### [What the task requires]
Please quote all of the entries below verbatim, line for line.

╭──

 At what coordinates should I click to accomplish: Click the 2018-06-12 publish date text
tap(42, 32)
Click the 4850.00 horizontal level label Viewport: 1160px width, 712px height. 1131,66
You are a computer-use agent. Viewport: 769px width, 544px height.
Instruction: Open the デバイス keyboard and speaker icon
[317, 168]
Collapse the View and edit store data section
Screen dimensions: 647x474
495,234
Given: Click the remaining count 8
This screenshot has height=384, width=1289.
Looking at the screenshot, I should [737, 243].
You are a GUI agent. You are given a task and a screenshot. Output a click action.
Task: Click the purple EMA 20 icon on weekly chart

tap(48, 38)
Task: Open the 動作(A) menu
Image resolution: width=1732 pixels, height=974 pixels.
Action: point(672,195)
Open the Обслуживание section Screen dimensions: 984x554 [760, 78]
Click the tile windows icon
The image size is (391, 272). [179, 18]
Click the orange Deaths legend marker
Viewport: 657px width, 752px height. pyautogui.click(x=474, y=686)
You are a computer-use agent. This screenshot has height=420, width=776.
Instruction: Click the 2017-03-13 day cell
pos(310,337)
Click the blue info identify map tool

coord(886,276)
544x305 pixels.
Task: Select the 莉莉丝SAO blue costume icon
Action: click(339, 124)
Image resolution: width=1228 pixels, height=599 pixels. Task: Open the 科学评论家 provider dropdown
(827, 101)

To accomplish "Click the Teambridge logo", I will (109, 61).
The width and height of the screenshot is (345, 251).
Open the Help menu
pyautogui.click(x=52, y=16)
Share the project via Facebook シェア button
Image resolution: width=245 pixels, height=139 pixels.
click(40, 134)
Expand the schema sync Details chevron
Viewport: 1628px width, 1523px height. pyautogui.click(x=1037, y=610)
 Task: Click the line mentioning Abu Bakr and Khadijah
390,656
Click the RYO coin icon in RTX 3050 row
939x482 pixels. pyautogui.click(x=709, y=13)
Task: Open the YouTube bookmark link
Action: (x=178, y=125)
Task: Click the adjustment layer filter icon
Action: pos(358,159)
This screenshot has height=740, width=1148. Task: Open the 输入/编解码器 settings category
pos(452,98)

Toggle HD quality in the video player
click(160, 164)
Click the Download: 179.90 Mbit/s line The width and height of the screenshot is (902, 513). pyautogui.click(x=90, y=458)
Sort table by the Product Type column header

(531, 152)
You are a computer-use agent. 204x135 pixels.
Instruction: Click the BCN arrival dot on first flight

╰──

### [Expected answer]
 At what coordinates should I click to accomplish: Click the 2018-06-12 publish date text
tap(42, 32)
Click the 4850.00 horizontal level label Viewport: 1160px width, 712px height. 1131,66
You are a computer-use agent. Viewport: 769px width, 544px height.
Instruction: Open the デバイス keyboard and speaker icon
[317, 168]
Collapse the View and edit store data section
Screen dimensions: 647x474
495,234
Given: Click the remaining count 8
This screenshot has height=384, width=1289.
Looking at the screenshot, I should [737, 243].
You are a GUI agent. You are given a task and a screenshot. Output a click action.
Task: Click the purple EMA 20 icon on weekly chart

tap(48, 38)
Task: Open the 動作(A) menu
Image resolution: width=1732 pixels, height=974 pixels.
Action: point(672,195)
Open the Обслуживание section Screen dimensions: 984x554 [760, 78]
Click the tile windows icon
The image size is (391, 272). [179, 18]
Click the orange Deaths legend marker
Viewport: 657px width, 752px height. pyautogui.click(x=474, y=686)
You are a computer-use agent. This screenshot has height=420, width=776.
Instruction: Click the 2017-03-13 day cell
pos(310,337)
Click the blue info identify map tool

coord(886,276)
544x305 pixels.
Task: Select the 莉莉丝SAO blue costume icon
Action: click(339, 124)
Image resolution: width=1228 pixels, height=599 pixels. Task: Open the 科学评论家 provider dropdown
(827, 101)

To accomplish "Click the Teambridge logo", I will (109, 61).
The width and height of the screenshot is (345, 251).
Open the Help menu
pyautogui.click(x=52, y=16)
Share the project via Facebook シェア button
Image resolution: width=245 pixels, height=139 pixels.
click(40, 134)
Expand the schema sync Details chevron
Viewport: 1628px width, 1523px height. pyautogui.click(x=1037, y=610)
 Task: Click the line mentioning Abu Bakr and Khadijah
390,656
Click the RYO coin icon in RTX 3050 row
939x482 pixels. pyautogui.click(x=709, y=13)
Task: Open the YouTube bookmark link
Action: (x=178, y=125)
Task: Click the adjustment layer filter icon
Action: pos(358,159)
This screenshot has height=740, width=1148. Task: Open the 输入/编解码器 settings category
pos(452,98)

Toggle HD quality in the video player
click(160, 164)
Click the Download: 179.90 Mbit/s line The width and height of the screenshot is (902, 513). pyautogui.click(x=90, y=458)
Sort table by the Product Type column header

(531, 152)
You are a computer-use agent. 204x135 pixels.
Instruction: Click the BCN arrival dot on first flight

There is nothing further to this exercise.